In a bizarre attempt at defiance, Harry smashed one of Aunt Petunia's decorative china plates, watched the shards skid across the kitchen linoleum. Felt truly underwhelmed, if slightly tetchy at the sight of the mess on the pristine floor. Reparoed it, put it back, and apparated.
Grimmauld Place greeted him the way he assumed an aloof, disinterested relative might. Offering an old, cold hand for you to shake, but never hold. He supposed he had Walburga Black to thank for that, her cloying presence seeming to be the very glue fastening the wallpaper to the walls.
The difference between the two houses jarred him so severely he almost ended up on the floor in the entryway. Instead he leaned, back pressed against the stupidly sentient wallpaper and tried to remember how to feel his fingers. He stared up at the ceiling that seemed to go up for miles and miles and felt truly and utterly unmoored.

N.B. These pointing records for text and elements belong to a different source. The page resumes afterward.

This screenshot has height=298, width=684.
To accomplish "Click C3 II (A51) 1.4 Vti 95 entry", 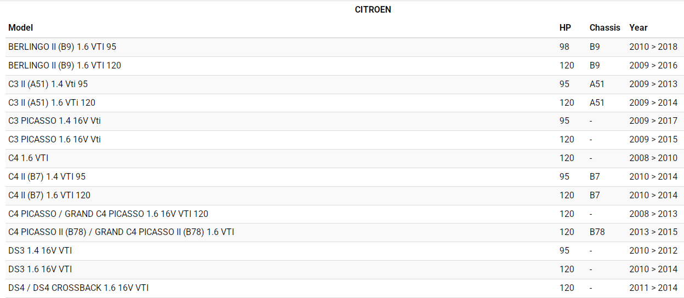I will (48, 84).
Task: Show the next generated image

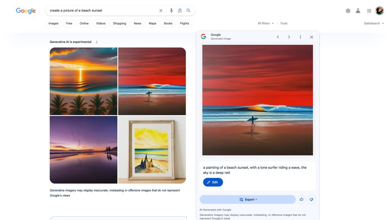Action: pos(289,37)
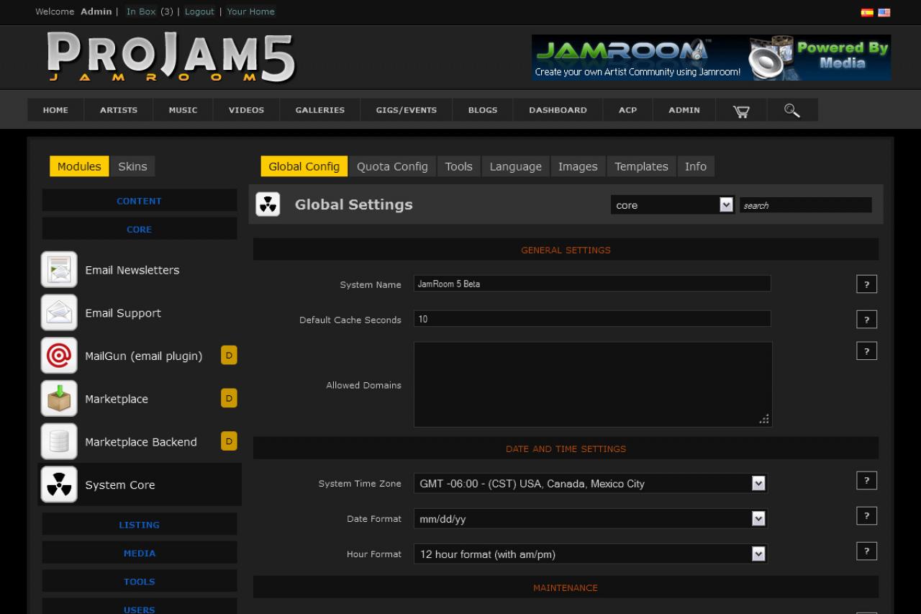Open the Email Support envelope icon
Image resolution: width=921 pixels, height=614 pixels.
pos(59,313)
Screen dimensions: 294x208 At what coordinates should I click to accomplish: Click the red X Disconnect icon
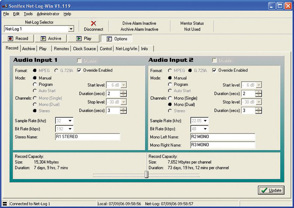point(93,24)
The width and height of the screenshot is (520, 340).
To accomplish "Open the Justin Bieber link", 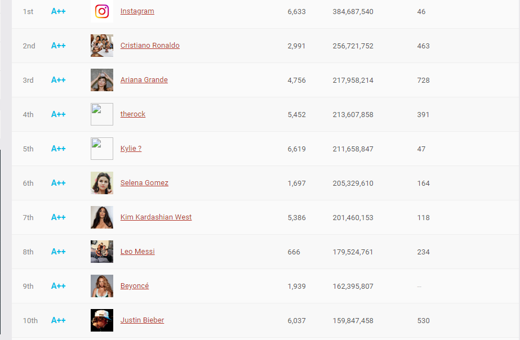I will pyautogui.click(x=142, y=320).
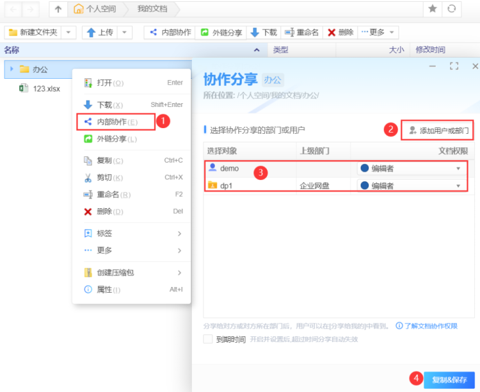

He took his glasses off, rubbed his eyes, didn’t put them back on. He left a trail of clothes in his wake on the way up to the bedroom, creating as much mess as he dared. It didn’t matter anyway, it was always gone when he woke up. As if by magic. By the time he got to bed all that remained were his boxers and the sheet of paper held tightly in his fist. He shoved it blindly into his bedside table, out of sight but not forgotten, and crawled between the sheets of the bed that belonged to his dead godfather. It was early afternoon but no sun made it past the curtains, and in the dark and without his glasses Harry could pretend that the walls weren’t so far away. He dare not make a sound, not for fear of discovery, but fear of the noise trailing out into the cavernous room. Skittering off the sides and coming back to haunt him.
He lay awake, breathing softly despite the weight of his heart, and considered if the definition of a cupboard depended on its size or what, exactly, you were trying to conceal inside it.